Северная и восточная Тартария - Николаас Витсен
Шрифт:
Интервал:
Закладка:
Говоря о Северной и Восточной Тартарии, он отмечал, что всем известно, сколько времени и средств Витсен вложил в эту, несомненно, очень объемную книгу ин-фолио, украшенную множеством ценных рисунков. Однако сам Страленберг не ручался за верность изложенных в ней сведений, так как считал, например, что Витсен неправильно информировал Лейбница по некоторым вопросам. По мнению Страленберга, читающей публике следовало расстаться с надеждой когда-либо увидеть труд Витсена, «потому что на него был наложен арест и запрет на публикацию, когда он еще лежал на печатном стане, чтобы быть изготовленным»[1574]. Из этого можно сделать следующий вывод: Страленберг полагал, что Петр Великий велел выкупить рукопись Северной и Восточной Тартарии у типографа, чтобы воспрепятствовать публикации книги Витсена. Двадцать лет спустя этим ошибочным суждением ограничивалось упоминание о Витсене, которое мы находим в известном и часто используемом справочнике биографий европейских ученых Христиана Готлиба Йохера (Christian Gottlieb Jöcher)[1575], изданном во второй половине XVIII века.
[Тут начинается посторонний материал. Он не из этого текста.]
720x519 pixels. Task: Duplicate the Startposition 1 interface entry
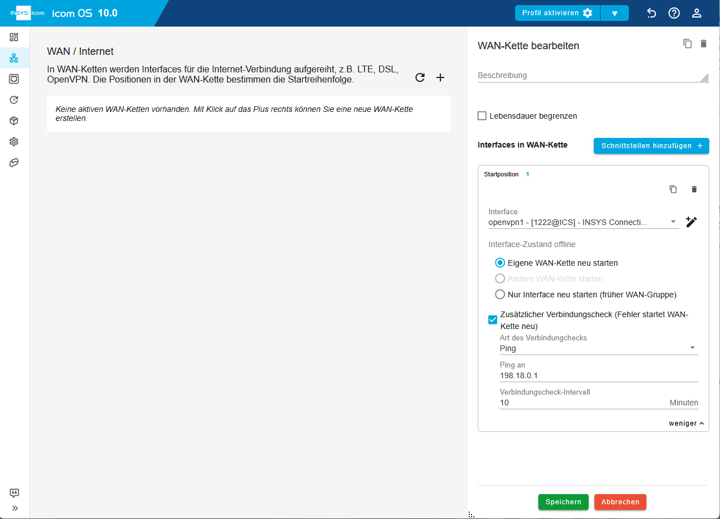coord(673,189)
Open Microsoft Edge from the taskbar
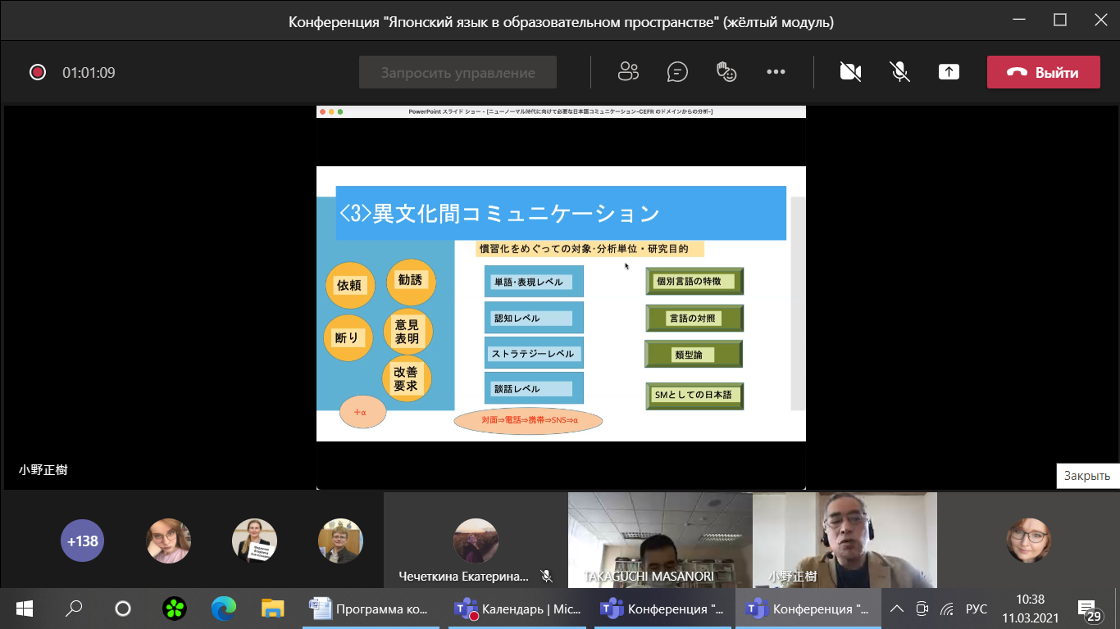 tap(223, 609)
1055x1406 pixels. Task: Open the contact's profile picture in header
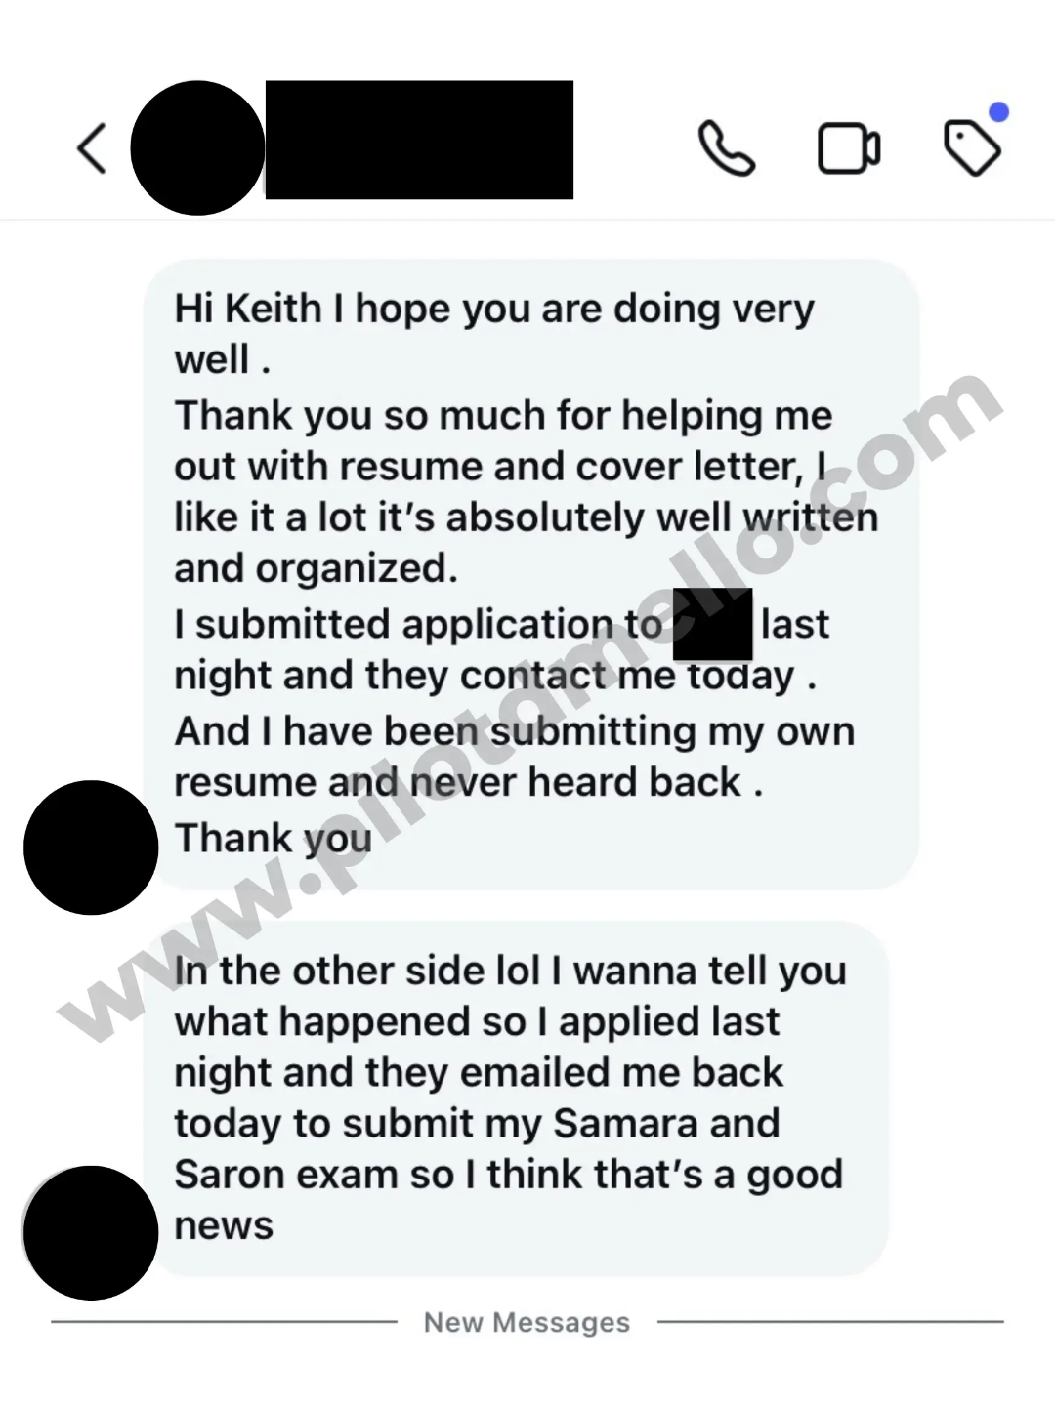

В отличие от богатого правителя Витсена, бедный офицер Страленберг горел желанием опубликовать написанную им книгу. Он издал ее за свой счет в надежде заработать. Он также собрал материалы для второй части, но опубликовать ее не смог, по-видимому, из-за нехватки денег[1576]. Трудно установить, действительно ли научные успехи Страленберга далеко превзошли достижения Витсена[1577]. На стороне Страленберга было то, что над своей книгой и картой он работал на месте и на четверть века позже Витсена, когда Сибирь стала уже значительно более освоенным регионом. В XVIII веке знатоки Сибири ценили его труд, но считали, что, помимо прочего, он допустил множество ошибок, поскольку плохо знал русский язык[1578].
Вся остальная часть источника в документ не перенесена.